Signs in the hands associated with endocarditis
- Splinter haemorrhages → a longitudinal, red-brown haemorrhage under a nail that looks
like a wood splinter. Causes include local trauma, infective endocarditis, sepsis, vasculitis
and psoriatic nail disease.
- Janeway lesions → non-tender, haemorrhagic lesions that occur on the thenar and
hypothenar eminences of the palms (and soles).
- Osler’s nodes → red-purple, slightly raised, tender lumps, often with a pale centre, typically
found on the fingers or toes
What are you palpating the hands for in a cardio exam?
What can it signify?
Temperature
- Place dorsal aspect of hands on patients, should be symmetrically warm.

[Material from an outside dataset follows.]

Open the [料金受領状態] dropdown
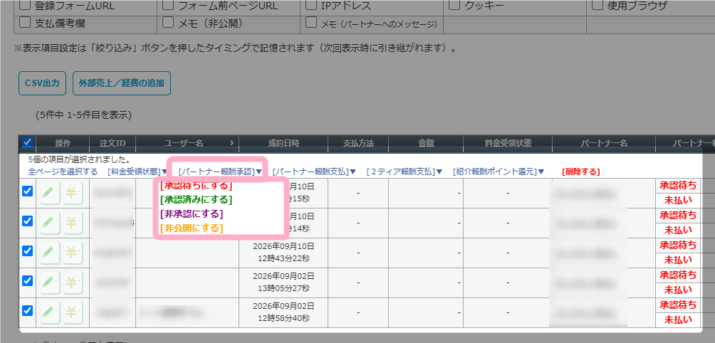The image size is (715, 343). [138, 172]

- Cold –> poor peripheral perfusion –> CCF, ACS
- Cold and sweaty –> ACS
CRT
- Apply five seconds of pressure to the distal phalanx of one of a patient’s fingers and then release.
- Normal <2 seconds
- > 2 seconds –> poor peripheral perfusion, hypovolemia, CCF
How long should you palpate the radial pulse to determine rate and rhythm?
- Can be 15 seconds x4 or 30 seconds x2
- When irregular –> 60 seconds
What can cause a bpm <60?
-Athletic individuals, AV block, medications, sick sinus syndrome
What can cause >100 bpm?
-Anxiety, SVT, hypovolaemia, hyperthyroidism
After palpation of the radial pulse for rate and rhythm what further pulses and areas should you palpate before examination of the face?
Radio-radial delay
-Palpate both, should be in sync.
Collapsing pulse - ASK ANY SHOULDER PAIN
-Palpate brachial w R arm, radial w L arm –> raise patients arm above head
Brachial pulse
Blood pressure
- Both arms
- Lying and standing
Carotid pulse
-Auscultate first - ask patient to take deep breath.

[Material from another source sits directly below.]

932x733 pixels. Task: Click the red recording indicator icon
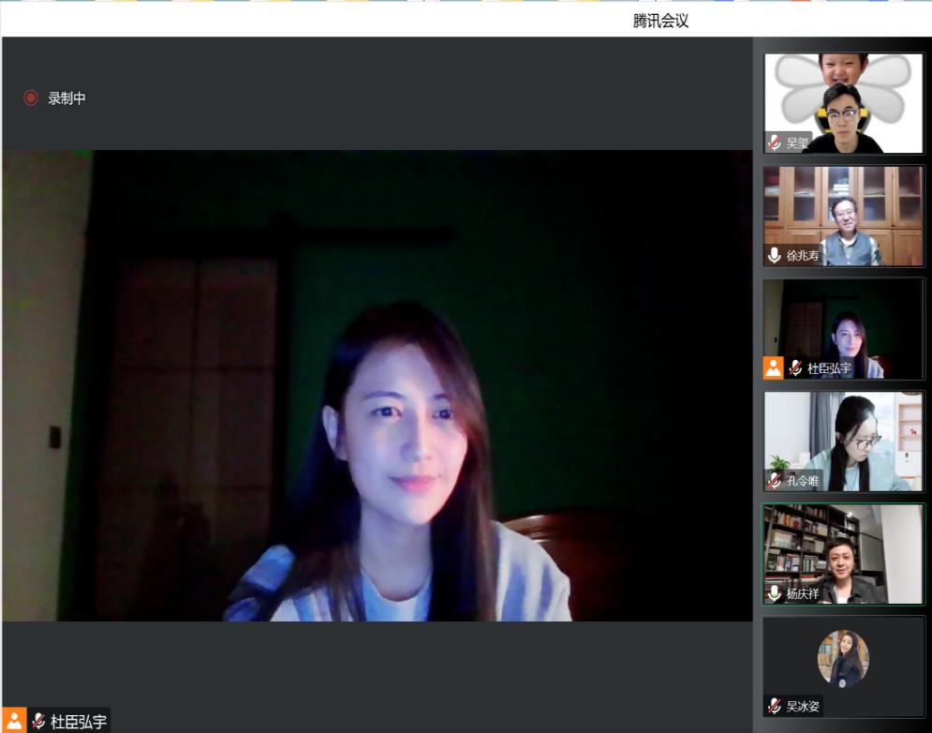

No bruit (could be radiating aortic stenosis murmur), then palpate.
-Risk of reflex bradycardia, patient should be in safe position.
Raised JVP
What are the causes of radio radial delay?
-Aortic coarction, dissection, sub clavian artery stenosis.

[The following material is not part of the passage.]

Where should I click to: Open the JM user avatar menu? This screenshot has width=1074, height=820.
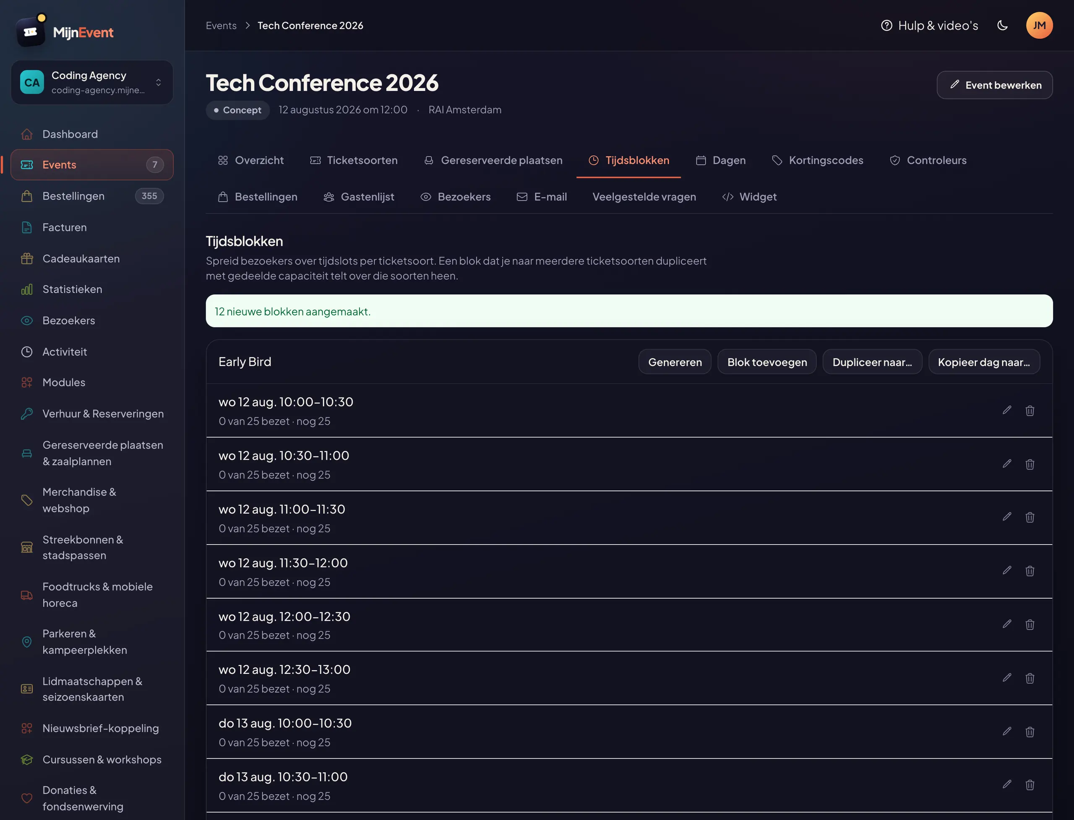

What are the causes of collapsing pulse?
-Normal physiological states e.g. fever, pregnancy Cardiac lesions e.g. aortic regurgitation, patent ductus arteriosus
High output states e.g. anaemia, arteriovenous fistula, thyrotoxicosis
What are the potential types of brachial pulse
- Normal
- Slow rising –> aortic stenosis
- Bounding –> aortic regurgitation and CO2 retention
- Thready –> intravascular hypovolaemia e.g sepsis.
What do differences in BP between arms represent?
Narrow pulse pressure
- <25 mmHg difference between systolic and diastolic. -Causes –> aortic stenosis, congestive heart failure and cardiac tamponade.
Wide pulse pressure
- > 100 mmHg of difference between systolic and diastolic.
- Causes –> aortic regurgitation and aortic dissection.
Difference between arms
- 20 mmHg difference between each arm is abnormal and may suggest aortic dissection.
How should you measure JVP?
What are the causes of a raised JVP?
- Assessing the vertical distance between the sternal angle and the top of the pulsation point of the IJV (in healthy individuals.
- This should be no greater than 3 cm.
- Raised JVP –> venous hypertension
-Right-sided heart failure –> commonly caused by left-sided heart failure. Pulmonary hypertension is another cause of right-sided heart failure, often due to COPD or ILD.
Tricuspid regurgitation –> causes include infective endocarditis and rheumatic heart disease.
Constrictive pericarditis –> often idiopathic, but rheumatoid arthritis and tuberculosis are also possible underlying causes.
Why is JVP and indicator of central venous pressure?
- The internal jugular vein (IJV) connects to the right atrium without any intervening valves, resulting in a continuous column of blood.
- The presence of this continuous column of blood means that changes in right atrial pressure are reflected in the IJV (e.g. raised right atrial pressure results in distension of the IJV).